*PROBLEM*: Copy the rows below, changing each "Cookie settings" to "Cookie preferences" and keeping everything else the same.

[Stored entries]
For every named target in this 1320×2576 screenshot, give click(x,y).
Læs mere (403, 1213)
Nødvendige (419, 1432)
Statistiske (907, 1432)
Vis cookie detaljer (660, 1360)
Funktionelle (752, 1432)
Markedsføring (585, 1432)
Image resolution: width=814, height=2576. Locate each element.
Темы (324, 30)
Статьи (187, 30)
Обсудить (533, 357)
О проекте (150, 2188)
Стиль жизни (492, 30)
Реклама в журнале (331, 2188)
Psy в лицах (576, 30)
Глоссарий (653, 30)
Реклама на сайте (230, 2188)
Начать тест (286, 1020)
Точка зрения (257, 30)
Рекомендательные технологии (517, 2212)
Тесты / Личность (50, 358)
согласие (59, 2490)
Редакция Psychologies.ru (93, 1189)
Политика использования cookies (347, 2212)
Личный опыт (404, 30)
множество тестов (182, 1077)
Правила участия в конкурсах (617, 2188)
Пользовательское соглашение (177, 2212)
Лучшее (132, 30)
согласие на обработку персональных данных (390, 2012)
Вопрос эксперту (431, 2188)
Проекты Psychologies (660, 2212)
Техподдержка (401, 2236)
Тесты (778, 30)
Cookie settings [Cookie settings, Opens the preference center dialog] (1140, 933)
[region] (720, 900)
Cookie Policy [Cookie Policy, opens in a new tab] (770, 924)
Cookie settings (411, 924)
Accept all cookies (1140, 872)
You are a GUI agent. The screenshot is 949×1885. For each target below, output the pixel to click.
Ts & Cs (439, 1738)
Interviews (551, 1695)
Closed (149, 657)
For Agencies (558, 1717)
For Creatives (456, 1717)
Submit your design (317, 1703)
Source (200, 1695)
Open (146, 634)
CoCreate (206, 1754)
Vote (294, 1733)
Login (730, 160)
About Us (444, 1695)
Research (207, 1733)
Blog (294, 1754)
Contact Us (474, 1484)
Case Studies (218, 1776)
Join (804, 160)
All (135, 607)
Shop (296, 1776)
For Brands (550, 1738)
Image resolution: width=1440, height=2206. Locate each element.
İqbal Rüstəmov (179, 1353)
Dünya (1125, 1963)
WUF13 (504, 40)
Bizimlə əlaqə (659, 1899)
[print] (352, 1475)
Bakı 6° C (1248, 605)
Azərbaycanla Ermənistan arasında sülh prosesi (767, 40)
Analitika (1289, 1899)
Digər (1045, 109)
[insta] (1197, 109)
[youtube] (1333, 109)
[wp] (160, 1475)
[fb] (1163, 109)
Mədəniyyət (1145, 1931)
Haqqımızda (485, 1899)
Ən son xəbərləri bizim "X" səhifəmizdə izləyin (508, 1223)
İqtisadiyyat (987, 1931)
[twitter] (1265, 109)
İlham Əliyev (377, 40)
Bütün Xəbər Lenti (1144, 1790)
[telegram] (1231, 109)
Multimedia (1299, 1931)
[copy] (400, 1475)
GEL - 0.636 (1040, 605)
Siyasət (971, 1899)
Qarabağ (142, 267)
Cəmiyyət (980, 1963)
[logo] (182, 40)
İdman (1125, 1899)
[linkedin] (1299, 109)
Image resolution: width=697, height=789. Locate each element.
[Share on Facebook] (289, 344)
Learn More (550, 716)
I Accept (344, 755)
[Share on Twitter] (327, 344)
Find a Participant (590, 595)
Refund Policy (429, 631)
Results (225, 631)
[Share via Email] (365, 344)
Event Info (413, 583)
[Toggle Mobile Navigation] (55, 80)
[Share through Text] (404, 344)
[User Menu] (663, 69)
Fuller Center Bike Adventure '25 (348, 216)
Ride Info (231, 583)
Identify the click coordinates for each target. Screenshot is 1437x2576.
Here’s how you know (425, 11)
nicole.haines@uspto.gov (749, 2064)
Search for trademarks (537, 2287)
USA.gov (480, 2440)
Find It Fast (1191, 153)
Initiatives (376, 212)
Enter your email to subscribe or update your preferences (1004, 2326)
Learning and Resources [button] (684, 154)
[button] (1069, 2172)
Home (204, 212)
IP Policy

*RESPONSE FOR THIS EXERCISE*:
For every named target in this 1320×2576 screenshot, give click(x,y).
Læs mere (403, 1213)
Nødvendige (419, 1432)
Statistiske (907, 1432)
Vis cookie detaljer (660, 1360)
Funktionelle (752, 1432)
Markedsføring (585, 1432)
Image resolution: width=814, height=2576. Locate each element.
Темы (324, 30)
Статьи (187, 30)
Обсудить (533, 357)
О проекте (150, 2188)
Стиль жизни (492, 30)
Реклама в журнале (331, 2188)
Psy в лицах (576, 30)
Глоссарий (653, 30)
Реклама на сайте (230, 2188)
Начать тест (286, 1020)
Точка зрения (257, 30)
Рекомендательные технологии (517, 2212)
Тесты / Личность (50, 358)
согласие (59, 2490)
Редакция Psychologies.ru (93, 1189)
Политика использования cookies (347, 2212)
Личный опыт (404, 30)
множество тестов (182, 1077)
Правила участия в конкурсах (617, 2188)
Пользовательское соглашение (177, 2212)
Лучшее (132, 30)
согласие на обработку персональных данных (390, 2012)
Вопрос эксперту (431, 2188)
Проекты Psychologies (660, 2212)
Техподдержка (401, 2236)
Тесты (778, 30)
Cookie preferences [Cookie preferences, Opens the preference center dialog] (1140, 933)
[region] (720, 900)
Cookie Policy [Cookie Policy, opens in a new tab] (770, 924)
Cookie preferences (411, 924)
Accept all cookies (1140, 872)
You are a GUI agent. The screenshot is 949×1885. For each target below, output the pixel to click.
Ts & Cs (439, 1738)
Interviews (551, 1695)
Closed (149, 657)
For Agencies (558, 1717)
For Creatives (456, 1717)
Submit your design (317, 1703)
Source (200, 1695)
Open (146, 634)
CoCreate (206, 1754)
Vote (294, 1733)
Login (730, 160)
About Us (444, 1695)
Research (207, 1733)
Blog (294, 1754)
Contact Us (474, 1484)
Case Studies (218, 1776)
Join (804, 160)
All (135, 607)
Shop (296, 1776)
For Brands (550, 1738)
Image resolution: width=1440, height=2206. Locate each element.
İqbal Rüstəmov (179, 1353)
Dünya (1125, 1963)
WUF13 (504, 40)
Bizimlə əlaqə (659, 1899)
[print] (352, 1475)
Bakı 6° C (1248, 605)
Azərbaycanla Ermənistan arasında sülh prosesi (767, 40)
Analitika (1289, 1899)
Digər (1045, 109)
[insta] (1197, 109)
[youtube] (1333, 109)
[wp] (160, 1475)
[fb] (1163, 109)
Mədəniyyət (1145, 1931)
Haqqımızda (485, 1899)
Ən son xəbərləri bizim "X" səhifəmizdə izləyin (508, 1223)
İqtisadiyyat (987, 1931)
[twitter] (1265, 109)
İlham Əliyev (377, 40)
Bütün Xəbər Lenti (1144, 1790)
[telegram] (1231, 109)
Multimedia (1299, 1931)
[copy] (400, 1475)
GEL - 0.636 (1040, 605)
Siyasət (971, 1899)
Qarabağ (142, 267)
Cəmiyyət (980, 1963)
[logo] (182, 40)
İdman (1125, 1899)
[linkedin] (1299, 109)
Image resolution: width=697, height=789. Locate each element.
[Share on Facebook] (289, 344)
Learn More (550, 716)
I Accept (344, 755)
[Share on Twitter] (327, 344)
Find a Participant (590, 595)
Refund Policy (429, 631)
Results (225, 631)
[Share via Email] (365, 344)
Event Info (413, 583)
[Toggle Mobile Navigation] (55, 80)
[Share through Text] (404, 344)
[User Menu] (663, 69)
Fuller Center Bike Adventure '25 (348, 216)
Ride Info (231, 583)
Identify the click coordinates for each target. Screenshot is 1437x2576.
Here’s how you know (425, 11)
nicole.haines@uspto.gov (749, 2064)
Search for trademarks (537, 2287)
USA.gov (480, 2440)
Find It Fast (1191, 153)
Initiatives (376, 212)
Enter your email to subscribe or update your preferences (1004, 2326)
Learning and Resources [button] (684, 154)
[button] (1069, 2172)
Home (204, 212)
IP Policy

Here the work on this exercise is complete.